この判決に対する上告及び上告受理申立てのための付加期間を30日と定める。
事実及び理由
全容
第1原告が求めた判決特許庁が不服2006-25590号事件について平成21年9月7日にした審決を取り消す。
第2事案の概要本件訴訟は,特許出願拒絶査定を不服とする審判請求を成り立たないとした審決の取消訴訟である。争点は,本願発明(請求項1に係る発明)の進歩性の有無である。
1特許庁における手続の経緯原告は,平成12年(2000年)10月16日,名称を「ガランタミン及び甘味剤を含む経口液剤」とする発明について,欧州特許庁をパリ条約による優先権主張国とし,優先日を平成11年(1999年)10月26日とする国際特許出願をしたが(特願2001-532738号,請求項の数10),平成18年8月8日付けで,特許庁から拒絶査定を受けた。
そこで,原告は,平成18年11月13日,上記拒絶査定につき不服審判請求をするとともに,平成18年12月12日付けで特許請求の範囲の記載を一部改める補正をしたところ,特許庁はこれを不服2006-25590号事件として審理した上で,平成21年9月7日,「本件審判の請求は,成り立たない。」との審決をし,その謄本は平成21年10月5日に原告に送達された。

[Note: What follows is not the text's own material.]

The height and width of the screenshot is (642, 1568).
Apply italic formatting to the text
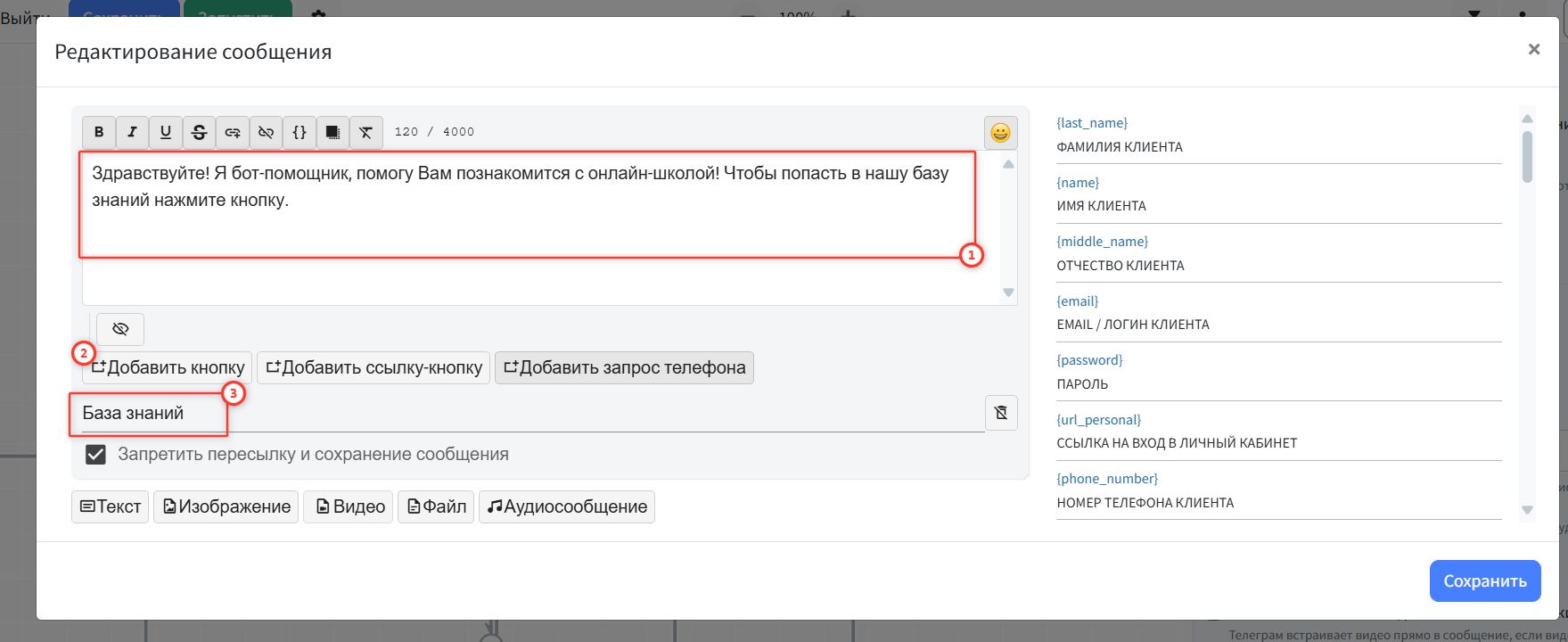tap(132, 132)
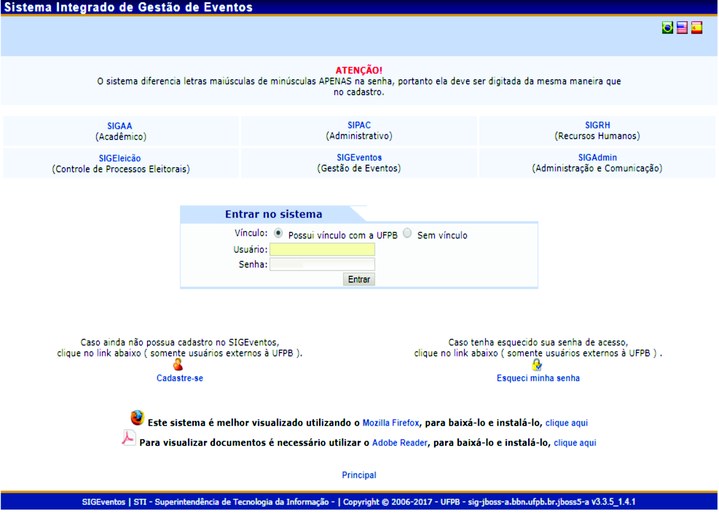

2本願発明の要旨本件の出願に係る発明は,アルツハイマー病やアルコール依存症(アルコール中毒症)等の治療に用いられる化合物ガランタミン及びその塩類に係る経口液剤,その使用方法及び調製方法に関する発明で,請求項の数は前記のとおり10であるが,本願発明の特許請求の範囲は以下のとおりである。
【請求項1】「0.005〜3%(w/v)の強力甘味料である甘味剤を含んで成り且つバルクの液体のキャリヤーが水性であることを特徴とする,ガランタミンもしくは製薬学的に許容できるその付加塩を含んで成る経口液剤。」3審決の理由の要点本願発明は,下記引用例2,3に記載された周知技術を勘案することにより,引用例1に記載された発明(以下「引用発明」という。)に基づいて当業者が容易に発明できたもので進歩性を欠く(特許法29条2項)。
【引用例1】(甲1)特開平4-221315号公報【引用例2】(甲2)特開平10-273435号公報【引用例3】(甲3)国際公開第99/39691号公報審決が認定した引用発明の要旨,本願発明と引用発明の一致点及び相違点はそれぞれ下記のとおりである。
【引用発明の要旨】「活性物質ガランタミンまたはその薬学的に受入れ可能な酸添加塩類を用い,経口投与で用い,水を溶媒とする溶液の製剤」。
【引用発明と本願発明の一致点】「バルクの液体のキャリヤーが水性である,ガランタミンもしくは製薬学的に許容できるその付加塩を含んで成る経口液剤」である点。
【引用発明と本願発明の相違点】「本願発明では,『0.005〜3%(w/v)の強力甘味料である甘味剤を含んで成り』と特定しているのに対し,引用発明ではそのように特定していない点」。
第3原告主張の審決取消事由1引用発明の要旨認定の誤り(取消事由1)引用例1の段落【0020】の記載に照らして明らかなとおり,引用発明は活性物質を「連続的に制御された方法で放出」する製剤に関する発明であって,活性物質を直ちに放出する溶液の製剤に関する発明ではない。
他方,本願発明は,水を溶媒とし,活性物質を直ちに放出する溶液の製剤に関するものであって,引用発明の製剤とは活性物質の放出の態様が異なる。
なお,引用例1の段落【0047】,【0048】の記載は,固体の活性物質が投与される際に溶液又は分散物の状態であることを示すにすぎず,製剤の剤型が溶液や分散物に特定する趣旨のものではない。また,段落【0048】にいう溶媒又は懸濁媒の例は,分散物が懸濁物又は懸濁液である場合の例にすぎず,段落【0047】にいう「分散物」には,ワックスマトリックスのように,固体の媒体中に活性物質が分散されたものも含まれ得る。段落【0047】,【0048】の記載は,活性物質を溶液に溶かした上で,溶液をカプセルに封入する製剤や,ワックスマトリックスのような固体の媒体中に活性物質を分散させる製剤等に係るものであって,それ自体で服用できるガランタミンの経口溶液に係るものではない。
そうすると,引用例1には「経口液剤」に係る発明は記載されていないところ,審決は引用発明の要旨につき,「経口投与で用い,水を溶媒とする溶液の製剤」と認定しており,上記認定は誤りである。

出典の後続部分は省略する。